12. Find the residue of the following functions at \(z=0\)
1. \(f(z)=\frac{z^{2}+1}{z}\),
2. \(f(z)=\frac{\sin z}{z^{4}}\).
13. Evaluate:
1. \(\int_{\gamma}\operatorname{Re}zdz\) where \(\gamma(t)=|z|=1\),
2. \(\int_{0}^{3+i}\sin zdz\),
3. \(\int_{\gamma}\frac{z+4}{z^{4}+2iz^{3}}\,dz\) where \(\gamma\) is the circle \(|z|=1\).

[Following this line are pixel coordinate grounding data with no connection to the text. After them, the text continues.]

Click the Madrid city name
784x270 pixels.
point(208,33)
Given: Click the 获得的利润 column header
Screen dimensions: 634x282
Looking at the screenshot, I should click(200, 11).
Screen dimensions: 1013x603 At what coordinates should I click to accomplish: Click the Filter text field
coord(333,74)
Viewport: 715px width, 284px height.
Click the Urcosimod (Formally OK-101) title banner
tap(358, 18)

14. Use the residue theorem to evaluate the following:
1. \(\int_{\gamma}e^{4/z-2}\ dz\) where \(\gamma\) is \(|z-1|=3\),
2. \(\int_{\gamma}\frac{e^{z}}{z^{3}+2z^{2}}\,dz\) where \(\gamma\) is \(|z|=3\),
3. \(\int_{0}^{2\pi}\frac{1}{10-6\text{cos}\theta}\ d\theta\).

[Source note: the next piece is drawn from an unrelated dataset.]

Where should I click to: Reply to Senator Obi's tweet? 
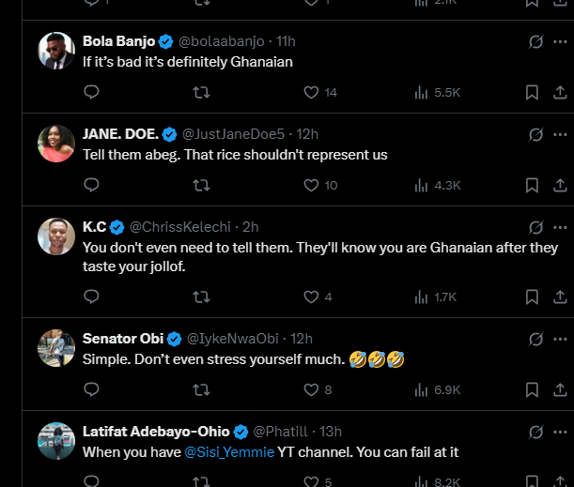pyautogui.click(x=91, y=389)
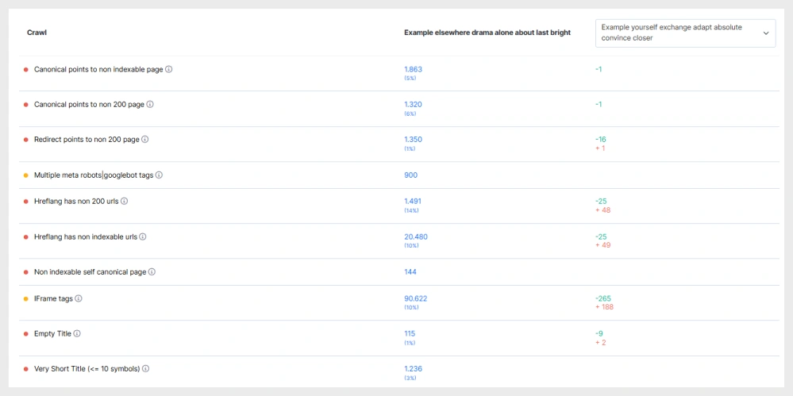This screenshot has height=396, width=793.
Task: Open the IFrame tags info icon
Action: (79, 298)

15. Let \(f,g\) be holomorphic functions on \(D(a;r)\). Assume that \(f\) has a zero of order \(m\) while \(g\) has a zero of order \(m+1\) at \(a\). Show that
\[\operatorname{Res}\left(\frac{f(z)}{g(z)};a\right)=(m+1)\frac{f^{m}(a)}{g^{(m +1)}(a)}.\]
16. Evaluate \(\int_{\gamma}\tan z\,dz\) where \(\gamma=|z|=2\).
17. Let \(f\) be holomorphic inside and on a positively oriented contour \(\gamma\) except at the point \(a\) inside \(\gamma\), where it has a pole of order \(m\). Let \(\sum_{n=-m}^{\infty}c_{n}(z-a)^{n}\) be the Laurent expansion of \(f\) about \(a\). Show that \(\int_{\gamma}f(z)dz=2\pi ic_{-1}\).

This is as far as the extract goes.